▶ TEXT SECTION:
Back to the Waterfront
Waterfront Reform and Industrial Relations
Dr Peter Barnard
What an unexpected pleasure this invitation is. I
feel a bit like Saddam Hussein being invited to address
Congress. I will try and make my points as forcefully
as Saddam, but less disastrously.
Actually, of course the whole industrial relations
structure in this country, of which your Society has
been called 'the Club at Play', and which forms an
integral part of that structure, is a lot like the
Gulf States. Like the Gulf Sates our industrial system
is an artificial creation. Like them it has its own
aristocracy. In lieu of Sheikhs and Emirs you have
Deputy Presidents and Commissioners.
The ability to travel and live well at others' expense,
although not as great for Australian Industrial practitioners
as for the Gulf Sheikhs, is still none the less way
above that available for the mere mortals.
Of course, no one gets all of these privileges without
a corresponding responsibility. In the Gulf that responsibility
is discharged periodically by raising the price of
oil. Here it is the price of labour.
The difference is that at least the Arabs have a mechanism
that permits them to allow the price of oil to decline,
they do not just have to pour it out into the desert.
Here we have no such mechanism for the price of labour,
we just cast people out into the desert of unemployment.
And of course we are about to cast quite a lot in that
direction.
What has been the response from the industrial relations
world to the changing economic circumstances?
The ACTU, that absolute paragon of accordance rectitude
is now saying the IRC is irrelevant to their claims
and saying they will take on the Employers.
CAI has responded courageously by saying this is not
the time for that sort of thing.
The Federal Treasurer, in his 'man of the people'
mode has said that he 'bloody well won't, bang workers
around the head'. Not him, particularly if they are
tailors.
The IRC, itself the temple of this lay sect, is silent.
It is obviously preoccupied with such esoterics as
Structural Efficiency Principles, Broadbanding, Multiskilling,
Skills Enhancement, and so on, and so on.

▶ DIRECTIVE:
Could you continue the speech on waterfront reform and industrial relations, picking up right after its last sentence? The records that follow have no connection to the speech on waterfront reform and industrial relations.

▶ DATA ENTRIES:
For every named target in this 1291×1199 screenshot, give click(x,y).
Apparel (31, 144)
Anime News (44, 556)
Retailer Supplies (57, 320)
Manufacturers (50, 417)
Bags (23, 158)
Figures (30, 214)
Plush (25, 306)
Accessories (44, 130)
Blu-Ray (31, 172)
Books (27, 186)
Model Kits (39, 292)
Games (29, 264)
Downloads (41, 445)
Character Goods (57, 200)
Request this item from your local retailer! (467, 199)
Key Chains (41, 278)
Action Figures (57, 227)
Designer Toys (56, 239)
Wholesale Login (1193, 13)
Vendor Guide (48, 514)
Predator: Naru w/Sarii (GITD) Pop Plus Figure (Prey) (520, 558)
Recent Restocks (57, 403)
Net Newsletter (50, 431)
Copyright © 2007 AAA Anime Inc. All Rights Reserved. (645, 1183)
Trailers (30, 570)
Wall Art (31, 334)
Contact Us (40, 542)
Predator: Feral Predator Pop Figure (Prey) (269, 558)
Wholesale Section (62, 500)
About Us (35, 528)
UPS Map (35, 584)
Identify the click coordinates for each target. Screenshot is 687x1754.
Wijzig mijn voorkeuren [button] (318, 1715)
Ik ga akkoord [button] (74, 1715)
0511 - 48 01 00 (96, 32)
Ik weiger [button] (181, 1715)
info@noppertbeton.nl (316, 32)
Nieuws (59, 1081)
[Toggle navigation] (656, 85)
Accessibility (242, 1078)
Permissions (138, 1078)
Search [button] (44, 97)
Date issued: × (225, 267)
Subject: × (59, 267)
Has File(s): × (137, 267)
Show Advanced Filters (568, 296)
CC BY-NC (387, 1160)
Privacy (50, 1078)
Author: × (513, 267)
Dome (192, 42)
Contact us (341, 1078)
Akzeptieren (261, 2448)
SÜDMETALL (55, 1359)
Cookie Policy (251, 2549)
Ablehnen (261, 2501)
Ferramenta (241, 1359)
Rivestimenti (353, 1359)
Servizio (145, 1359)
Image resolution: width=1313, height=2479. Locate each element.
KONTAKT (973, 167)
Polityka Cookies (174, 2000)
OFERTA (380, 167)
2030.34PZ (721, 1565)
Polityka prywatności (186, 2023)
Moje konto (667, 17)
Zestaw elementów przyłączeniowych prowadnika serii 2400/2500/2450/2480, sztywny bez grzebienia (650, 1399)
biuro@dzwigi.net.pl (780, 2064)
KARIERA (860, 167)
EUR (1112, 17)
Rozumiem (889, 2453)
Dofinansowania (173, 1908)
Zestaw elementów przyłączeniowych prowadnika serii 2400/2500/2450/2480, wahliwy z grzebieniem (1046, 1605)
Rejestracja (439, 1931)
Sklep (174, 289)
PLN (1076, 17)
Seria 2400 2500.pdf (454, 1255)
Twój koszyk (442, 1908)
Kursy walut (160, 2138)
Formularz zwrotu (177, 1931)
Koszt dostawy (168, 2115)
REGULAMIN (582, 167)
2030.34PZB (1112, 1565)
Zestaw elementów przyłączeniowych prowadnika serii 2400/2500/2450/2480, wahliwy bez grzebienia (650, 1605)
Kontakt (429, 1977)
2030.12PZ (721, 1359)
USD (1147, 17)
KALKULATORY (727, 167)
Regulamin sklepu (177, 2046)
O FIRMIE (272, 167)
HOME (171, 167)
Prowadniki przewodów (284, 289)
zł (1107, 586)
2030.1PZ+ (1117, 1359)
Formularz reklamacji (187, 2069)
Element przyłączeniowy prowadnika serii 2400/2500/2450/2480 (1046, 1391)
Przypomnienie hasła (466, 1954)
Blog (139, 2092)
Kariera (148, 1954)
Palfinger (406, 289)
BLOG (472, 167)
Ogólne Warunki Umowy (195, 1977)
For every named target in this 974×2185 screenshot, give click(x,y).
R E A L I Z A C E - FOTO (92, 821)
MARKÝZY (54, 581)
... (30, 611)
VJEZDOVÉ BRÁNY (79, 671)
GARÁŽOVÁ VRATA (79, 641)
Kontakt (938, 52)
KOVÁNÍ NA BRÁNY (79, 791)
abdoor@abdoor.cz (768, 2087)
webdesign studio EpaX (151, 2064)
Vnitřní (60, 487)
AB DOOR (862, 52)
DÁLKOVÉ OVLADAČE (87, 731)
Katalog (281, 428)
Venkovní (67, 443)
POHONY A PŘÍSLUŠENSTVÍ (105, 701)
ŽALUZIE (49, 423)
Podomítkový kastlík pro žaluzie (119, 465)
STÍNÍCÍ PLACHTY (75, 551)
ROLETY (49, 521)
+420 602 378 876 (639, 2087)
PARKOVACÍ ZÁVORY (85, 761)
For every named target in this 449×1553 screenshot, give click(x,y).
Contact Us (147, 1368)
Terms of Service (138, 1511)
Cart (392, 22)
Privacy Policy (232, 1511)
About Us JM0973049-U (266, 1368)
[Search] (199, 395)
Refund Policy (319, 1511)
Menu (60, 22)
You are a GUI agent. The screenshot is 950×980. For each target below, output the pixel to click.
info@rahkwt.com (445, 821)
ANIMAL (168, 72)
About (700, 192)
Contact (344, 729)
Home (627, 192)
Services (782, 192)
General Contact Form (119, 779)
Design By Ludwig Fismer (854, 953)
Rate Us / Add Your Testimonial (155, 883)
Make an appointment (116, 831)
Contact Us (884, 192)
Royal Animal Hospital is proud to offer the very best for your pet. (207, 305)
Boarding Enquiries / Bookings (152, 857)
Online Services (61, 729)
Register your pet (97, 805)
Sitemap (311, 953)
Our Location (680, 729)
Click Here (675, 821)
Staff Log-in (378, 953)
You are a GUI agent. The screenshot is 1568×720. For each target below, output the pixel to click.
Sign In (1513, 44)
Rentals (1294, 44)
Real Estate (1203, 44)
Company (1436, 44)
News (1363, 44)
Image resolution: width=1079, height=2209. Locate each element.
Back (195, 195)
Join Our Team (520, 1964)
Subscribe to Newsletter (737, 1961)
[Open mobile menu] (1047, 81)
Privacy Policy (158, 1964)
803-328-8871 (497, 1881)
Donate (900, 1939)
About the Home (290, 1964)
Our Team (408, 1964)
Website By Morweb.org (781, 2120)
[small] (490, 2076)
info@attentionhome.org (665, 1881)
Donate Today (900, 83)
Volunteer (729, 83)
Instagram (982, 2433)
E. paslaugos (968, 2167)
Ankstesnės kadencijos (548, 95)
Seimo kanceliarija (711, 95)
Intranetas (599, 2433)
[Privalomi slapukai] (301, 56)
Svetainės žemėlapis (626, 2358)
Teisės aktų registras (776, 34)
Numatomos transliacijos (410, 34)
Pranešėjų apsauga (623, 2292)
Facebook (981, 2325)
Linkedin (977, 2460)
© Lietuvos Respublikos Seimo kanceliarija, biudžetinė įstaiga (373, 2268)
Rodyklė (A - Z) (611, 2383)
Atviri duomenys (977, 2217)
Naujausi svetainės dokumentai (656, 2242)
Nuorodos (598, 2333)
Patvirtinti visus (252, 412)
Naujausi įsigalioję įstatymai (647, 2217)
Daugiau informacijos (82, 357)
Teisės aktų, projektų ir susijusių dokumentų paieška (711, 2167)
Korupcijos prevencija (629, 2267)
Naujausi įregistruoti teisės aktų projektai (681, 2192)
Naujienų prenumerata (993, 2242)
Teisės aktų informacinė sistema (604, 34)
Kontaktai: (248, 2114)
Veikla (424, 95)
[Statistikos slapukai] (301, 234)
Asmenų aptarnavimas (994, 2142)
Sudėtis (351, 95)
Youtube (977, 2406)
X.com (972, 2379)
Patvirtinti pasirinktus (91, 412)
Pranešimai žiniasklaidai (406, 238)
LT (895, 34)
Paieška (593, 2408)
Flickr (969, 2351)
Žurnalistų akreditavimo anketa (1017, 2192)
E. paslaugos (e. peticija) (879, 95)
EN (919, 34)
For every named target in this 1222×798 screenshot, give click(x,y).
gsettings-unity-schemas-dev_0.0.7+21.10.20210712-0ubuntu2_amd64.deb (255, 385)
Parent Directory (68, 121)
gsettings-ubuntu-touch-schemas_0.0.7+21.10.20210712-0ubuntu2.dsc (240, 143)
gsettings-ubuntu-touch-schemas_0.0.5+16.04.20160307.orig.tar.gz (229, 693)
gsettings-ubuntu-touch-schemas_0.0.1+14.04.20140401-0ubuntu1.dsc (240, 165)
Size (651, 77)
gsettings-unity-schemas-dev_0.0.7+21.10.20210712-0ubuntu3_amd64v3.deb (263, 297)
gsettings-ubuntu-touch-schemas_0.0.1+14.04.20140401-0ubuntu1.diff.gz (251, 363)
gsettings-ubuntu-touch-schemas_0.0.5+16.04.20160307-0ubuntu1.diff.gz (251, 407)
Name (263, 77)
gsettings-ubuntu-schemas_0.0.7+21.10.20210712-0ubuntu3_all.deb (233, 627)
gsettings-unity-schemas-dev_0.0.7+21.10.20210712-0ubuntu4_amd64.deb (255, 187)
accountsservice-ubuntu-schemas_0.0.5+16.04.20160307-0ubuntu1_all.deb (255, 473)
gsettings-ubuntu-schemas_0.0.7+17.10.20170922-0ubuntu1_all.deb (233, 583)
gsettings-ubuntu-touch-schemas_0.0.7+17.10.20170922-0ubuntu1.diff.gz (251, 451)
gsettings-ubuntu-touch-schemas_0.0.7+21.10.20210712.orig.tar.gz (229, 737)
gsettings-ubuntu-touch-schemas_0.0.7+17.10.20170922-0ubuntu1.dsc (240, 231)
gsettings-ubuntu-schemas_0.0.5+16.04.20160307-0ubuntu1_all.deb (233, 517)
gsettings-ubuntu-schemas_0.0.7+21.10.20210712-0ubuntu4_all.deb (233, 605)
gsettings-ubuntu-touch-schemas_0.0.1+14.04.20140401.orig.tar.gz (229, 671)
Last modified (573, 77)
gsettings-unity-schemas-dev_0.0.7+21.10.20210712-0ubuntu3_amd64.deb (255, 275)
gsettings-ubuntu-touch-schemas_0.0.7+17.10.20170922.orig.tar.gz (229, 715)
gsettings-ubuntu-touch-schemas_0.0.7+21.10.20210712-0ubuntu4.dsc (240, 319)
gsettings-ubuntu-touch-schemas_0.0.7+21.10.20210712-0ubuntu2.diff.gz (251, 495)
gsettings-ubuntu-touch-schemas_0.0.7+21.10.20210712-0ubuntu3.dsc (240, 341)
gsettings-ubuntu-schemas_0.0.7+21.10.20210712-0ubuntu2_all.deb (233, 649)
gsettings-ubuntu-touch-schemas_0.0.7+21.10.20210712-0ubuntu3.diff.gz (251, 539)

▶ THE REPLY:
Like Saddam, the IRC is always interested in expanding
its territory. It used to be that the IRC confined
itself to the setting of basic wage rates and work
conditions. No longer. We have become used to industrial
relations orders relating to manning levels and union
coverage. But grand new territories were claimed in
the Industrial Relations Club early this year during
the trucking dispute.
In the Industrial Commission, NSW and AIRC, actually
made recommendations on traffic laws.
In a remarkable decision the worthy Sweeney J. and
Harrison C 'strongly' recommended that the speed limit
for trucks be increased to 100 kms/hr on 'principal
inter-State routes'. This was the proposal of the NSWTA
and TWU. The NSW Government believed that the speed
increase should be confined to 'low trafficked, high
quality roads'.
What expertise Sweeney J. and Harrison C. possessed
in speed limit regulation was not revealed. One would
hardly view knowledge of industrial relations as an
ideal background to advise on traffic laws.
The decision represented a stunning, audacious incursion
into new areas. Hussein's march into Kuwait has, of
course, been correctly described in similar terms.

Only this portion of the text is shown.